Sostengo la tesis de que los libros colocados, uno tras otro, en un anaquel, que enseñan al posible lector (ora sea o se sienta ella, él o no binario) sus respectivos lomos, charlan entre sí (acaso convenga aclarar que lo hacen los personajes literarios de esos volúmenes concretos). Tienen la virtud de establecer esos coloquios incluso los que están más alejados en el espacio, el primero y el último de la corta o larga fila, verbigracia, porque las tapas y las páginas de esos ejemplares, en lugar de entorpecer el hecho o impedirlo, lo permiten y propician. Ahora bien, está claro, cristalino, que, si se hallan el uno junto al otro, el diálogo entre ellos es más fluido.
—¿Acaso miento? —pregunta Eusebio Arteaga Piérola, fray Ejemplo, personaje de “Algaso”, título del quinto libro de la balda.

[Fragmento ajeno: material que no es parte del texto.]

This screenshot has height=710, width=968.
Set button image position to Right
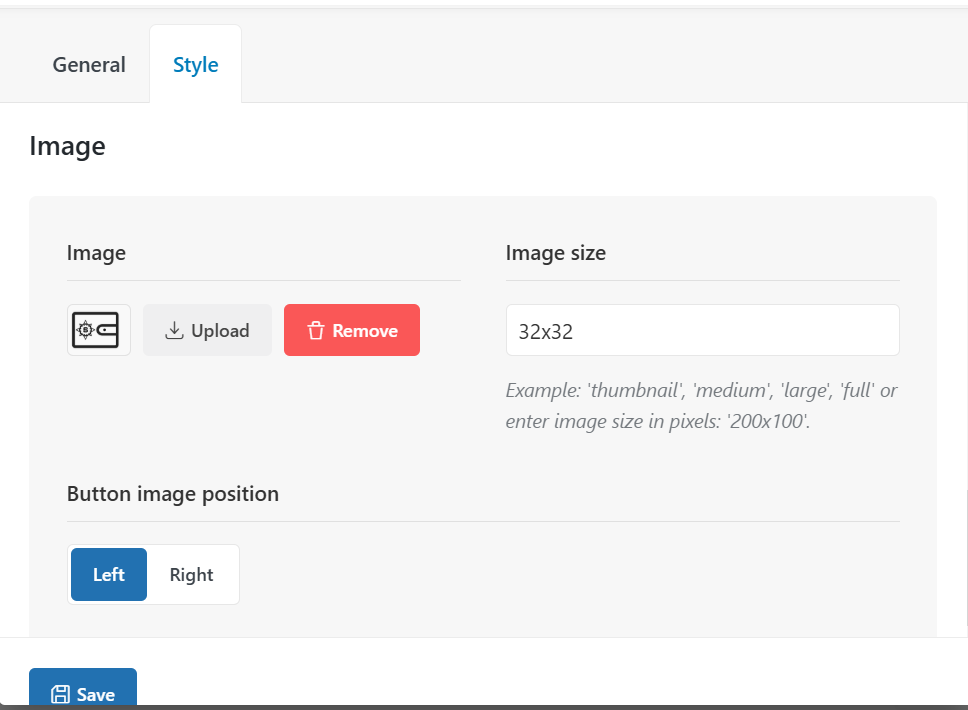[191, 574]
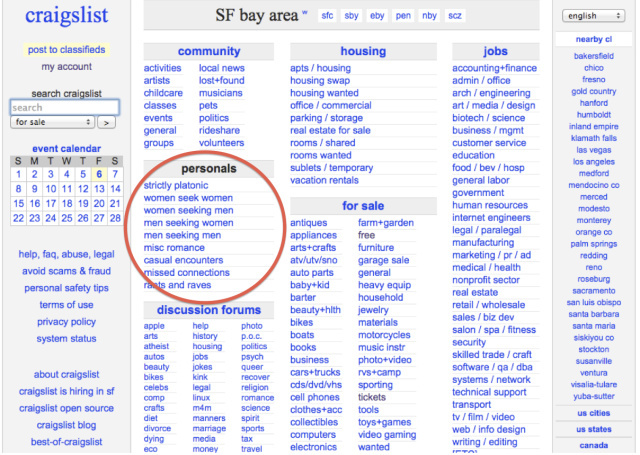
Task: Open the english language dropdown
Action: [x=593, y=16]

—No, no lo hace —contesta Ángela Carballino, narradora de “San Manuel Bueno, mártir”, quien cuenta la vida del venerable párroco de Valverde de Lucerna, de quien desvela su secreto más íntimo: cree que la vida de ultratumba es una entelequia, rótulo del noveno volumen del estante, comenzando a contar por la izquierda.
Nada más colocar el punto y aparte de ese breve diálogo del presente texto en prosa, que acababa de rematar, me he dado cuenta de que había recibido en una de las dos direcciones de correo electrónico que más utilizo, este email o “emilio”:
“Te parecerá mentira, Otramotro, pero he tenido la sensación de que, mientras leía la urdidura o ‘urdiblanda’ que titulaste Si la vida es un chispazo entre dos nadas,…, publicada hace pocas fechas en tu bitácora de Periodista Digital, esa misma pieza literaria he soñado que la trenzaba yo, durante un episodio onírico que he tenido la pasada noche, mientras dormía.

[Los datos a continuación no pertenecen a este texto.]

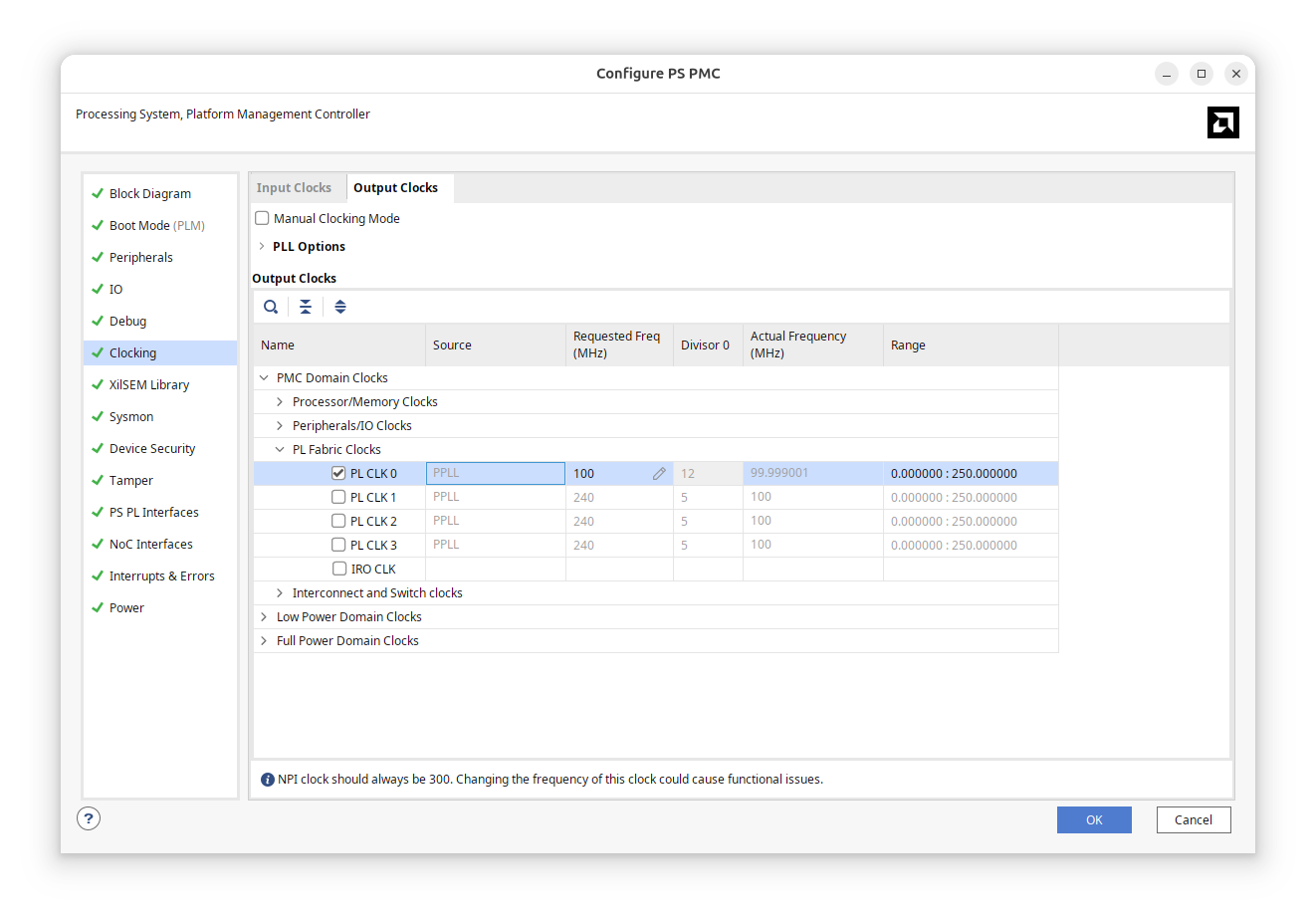Expand Low Power Domain Clocks node
The height and width of the screenshot is (920, 1316).
click(264, 616)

“¿Tú también la soñaste y la escribiste al despertar?
“Te agradece de antemano lo que deseo y espero, tu respuesta,
“Marisol”.
Como la pregunta formulada por Marisol la he considerado cautivadora, sugerente, he decidido darle oportuna satisfacción y le he contestado lo que sigue:
Acaso pienses que cuanto te escribo es un embeleco, Marisol, pero he soñado esta noche, mientras dormía a pierna suelta, que no eran los habituales y mullidos brazos de Hipnos, ni, en su defecto, los de su hijo Morfeo, los que favorecían y velaban mi sueño, sino los tuyos.
Yo creo que había tenido una bajada repentina de tensión, me había dado un jamacuco y había caído al suelo de la calle por la que deambulaba. He recobrado el conocimiento entre tus brazos y, aunque me había dado un buen trompazo, me hallaba en la misma gloria, feliz.

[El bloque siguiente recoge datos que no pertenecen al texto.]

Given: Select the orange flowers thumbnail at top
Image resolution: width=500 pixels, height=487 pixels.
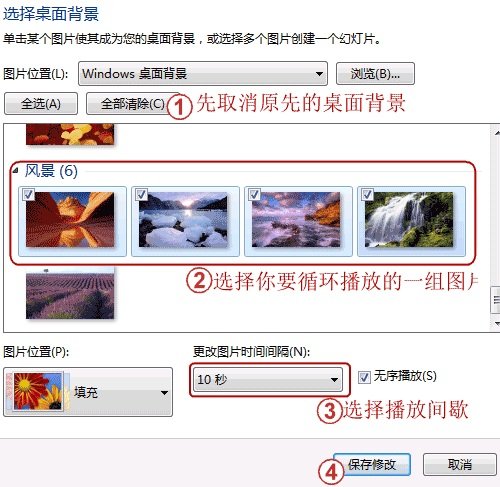Looking at the screenshot, I should pyautogui.click(x=70, y=134).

Mira que he escrito sobre sueños que he tenido (estuviera despierto o dormido, fueran estos anhelantes u oníricos), pero nunca, hasta leer tu interrogante, había pensado en la posibilidad factible, no quimérica, de que hubiera un banco o cardume/n de sueños. Sin embargo, me ha dado por colegir o deducir lo lógico y normal: si existe un banco de libros y un majal de periódicos, que llamamos biblioteca y hemeroteca, también es probable que haya, oculta a los ojos de los mortales no iniciados (como estaba en la biblioteca de la abadía medieval de “El nombre de la rosa”, imaginada por Umberto Eco —de quien el pasado 19 de febrero, misma fecha del cumpleaños de uno de mis mejores amigos, Luis de Pablo Jiménez, se cumplió una década cabal de la defunción del afamado semiólogo, filósofo y escritor italiano—, el segundo libro de la Poética de Aristóteles, sobre la comedia, la sátira y la risa), una “hipnoteca”.
Nota bene
¿Y si, grosso modo, lo escrito por Marisol apareciera en un libro, aún sin título, pero de reciente publicación, y lo trenzado por este menda en otro, de similares características, y ambos ya tuvieran un lugar reservado y, por ende, lo esperaban ocupar pronto, en la hilera incompleta de cierto estante? ¿Se extrañaría de ello el atento y desocupado lector de estos renglones torcidos? ¿Cuántas cosas vimos, vemos y veremos que, a pesar de nuestros ímprobos esfuerzos intelectuales, no entendimos, ni entendemos, ni entenderemos?